A Moreno le pareció estar escuchando la sentencia de muerte de Sayhueque y su indiada.
—De cualquier manera, Señor Moreno —intervino Avellaneda para apaciguar los ánimos—, le puedo asegurar que haremos todo lo que esté a nuestro alcance para que estos “pueblos originarios” no salgan perjudicados.
No parecía creíble que un político, al que sólo le quedaban unos meses en el poder, pudiera hacer algo por este tema. El que sí podía hacer algo, Roca, no tenía la menor intención de hacerlo.
—Y cuénteme… ¿Cuándo sale para Francia? —le preguntó Avellaneda, ya casi dando la reunión por terminada.
—Apenas esté recuperado de esta aventura. Un mes, como mucho.

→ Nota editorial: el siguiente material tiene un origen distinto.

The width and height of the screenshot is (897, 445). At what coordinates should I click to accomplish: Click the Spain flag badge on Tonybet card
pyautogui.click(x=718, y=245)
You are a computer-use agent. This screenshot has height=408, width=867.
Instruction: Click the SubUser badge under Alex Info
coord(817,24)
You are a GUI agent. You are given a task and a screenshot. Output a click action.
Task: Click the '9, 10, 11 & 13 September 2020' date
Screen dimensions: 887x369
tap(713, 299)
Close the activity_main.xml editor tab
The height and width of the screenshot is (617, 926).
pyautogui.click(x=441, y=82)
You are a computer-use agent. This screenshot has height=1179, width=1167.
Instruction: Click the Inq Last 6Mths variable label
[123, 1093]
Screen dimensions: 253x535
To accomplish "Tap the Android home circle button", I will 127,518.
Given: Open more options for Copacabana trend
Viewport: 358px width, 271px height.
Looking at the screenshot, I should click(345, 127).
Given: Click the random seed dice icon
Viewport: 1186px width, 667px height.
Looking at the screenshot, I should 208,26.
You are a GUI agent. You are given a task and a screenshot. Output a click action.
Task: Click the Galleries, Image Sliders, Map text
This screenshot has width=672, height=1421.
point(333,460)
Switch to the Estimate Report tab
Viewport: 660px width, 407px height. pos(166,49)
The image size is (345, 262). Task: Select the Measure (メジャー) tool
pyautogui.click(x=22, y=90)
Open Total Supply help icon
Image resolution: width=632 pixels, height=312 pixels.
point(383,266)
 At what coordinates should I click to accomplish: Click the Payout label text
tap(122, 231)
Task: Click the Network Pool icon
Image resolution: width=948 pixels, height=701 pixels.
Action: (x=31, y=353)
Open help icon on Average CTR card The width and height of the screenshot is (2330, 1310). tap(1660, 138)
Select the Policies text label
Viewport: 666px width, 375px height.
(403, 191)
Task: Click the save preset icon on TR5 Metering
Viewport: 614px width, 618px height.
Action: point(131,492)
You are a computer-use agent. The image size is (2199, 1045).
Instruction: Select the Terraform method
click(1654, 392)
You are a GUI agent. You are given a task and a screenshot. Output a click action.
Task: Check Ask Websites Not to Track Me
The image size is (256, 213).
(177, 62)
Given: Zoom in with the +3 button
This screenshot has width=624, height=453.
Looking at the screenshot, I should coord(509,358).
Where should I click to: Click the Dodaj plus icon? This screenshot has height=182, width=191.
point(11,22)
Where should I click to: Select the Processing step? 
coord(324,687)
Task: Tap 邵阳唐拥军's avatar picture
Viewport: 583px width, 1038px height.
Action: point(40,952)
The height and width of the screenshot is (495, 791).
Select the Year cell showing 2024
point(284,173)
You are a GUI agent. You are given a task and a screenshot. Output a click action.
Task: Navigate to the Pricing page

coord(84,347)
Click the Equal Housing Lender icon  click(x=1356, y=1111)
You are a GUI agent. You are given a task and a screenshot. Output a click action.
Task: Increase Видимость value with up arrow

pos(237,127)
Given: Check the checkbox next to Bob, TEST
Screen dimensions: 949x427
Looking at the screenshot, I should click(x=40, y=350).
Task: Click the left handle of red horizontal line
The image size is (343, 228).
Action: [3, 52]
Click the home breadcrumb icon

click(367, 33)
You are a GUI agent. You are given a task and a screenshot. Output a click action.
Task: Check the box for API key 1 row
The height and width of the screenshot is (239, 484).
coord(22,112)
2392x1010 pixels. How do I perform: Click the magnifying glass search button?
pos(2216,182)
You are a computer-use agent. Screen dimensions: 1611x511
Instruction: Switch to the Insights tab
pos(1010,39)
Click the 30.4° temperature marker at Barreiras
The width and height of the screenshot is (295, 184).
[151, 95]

—Así que estudiará en la Universidad de París —dijo Zorrilla, interesado.
—Sí, con el sabio Paul Broca. Hace unos años la revista que él dirige publicó un trabajito mío sobre cráneos de indígenas, y ahora me aceptó como alumno suyo en un curso muy avanzado.
—Lo felicito.
—¿Y cómo se arreglará con el idioma? —preguntó Roca.
—Hablo bien el francés, y también el inglés —respondió el joven, tratando de impresionarlo.
—Excelente. Entonces estudie mucho que el país lo va a precisar —le dijo el militar tratando de que al joven no le quedaran resentimientos.
—Entonces la ocasión merece un pequeño brindis —dijo Avellaneda. Fue hasta un mueble, abrió una puerta, y sirvió coñac en cuatro vasos—. Vive la France, et bonne voyage, Monsieur Morenó.
* * *
Un bote a remos llevaba a varios pasajeros hacia un barco de bandera francesa anclado a más de una milla de la costa. El joven miró el perfil de esa gran aldea, de la que sobresalían las iglesias, los edificios más altos. Más atrás se elevaban columnas de humo provenientes de la quema de basura, pero en su cabeza vio fuego en Buenos Aires. La situación política estaba tomando un cariz preocupante y temía estar dejando un país en llamas.
No muy lejos de allí, en secreto, chalupas llevaban armas de contrabando que serían desembarcadas en la costa del Riachuelo. Se estaba incubando una revolución, pero el destino estaba llevando a Francisco Pascasio Moreno en otra dirección.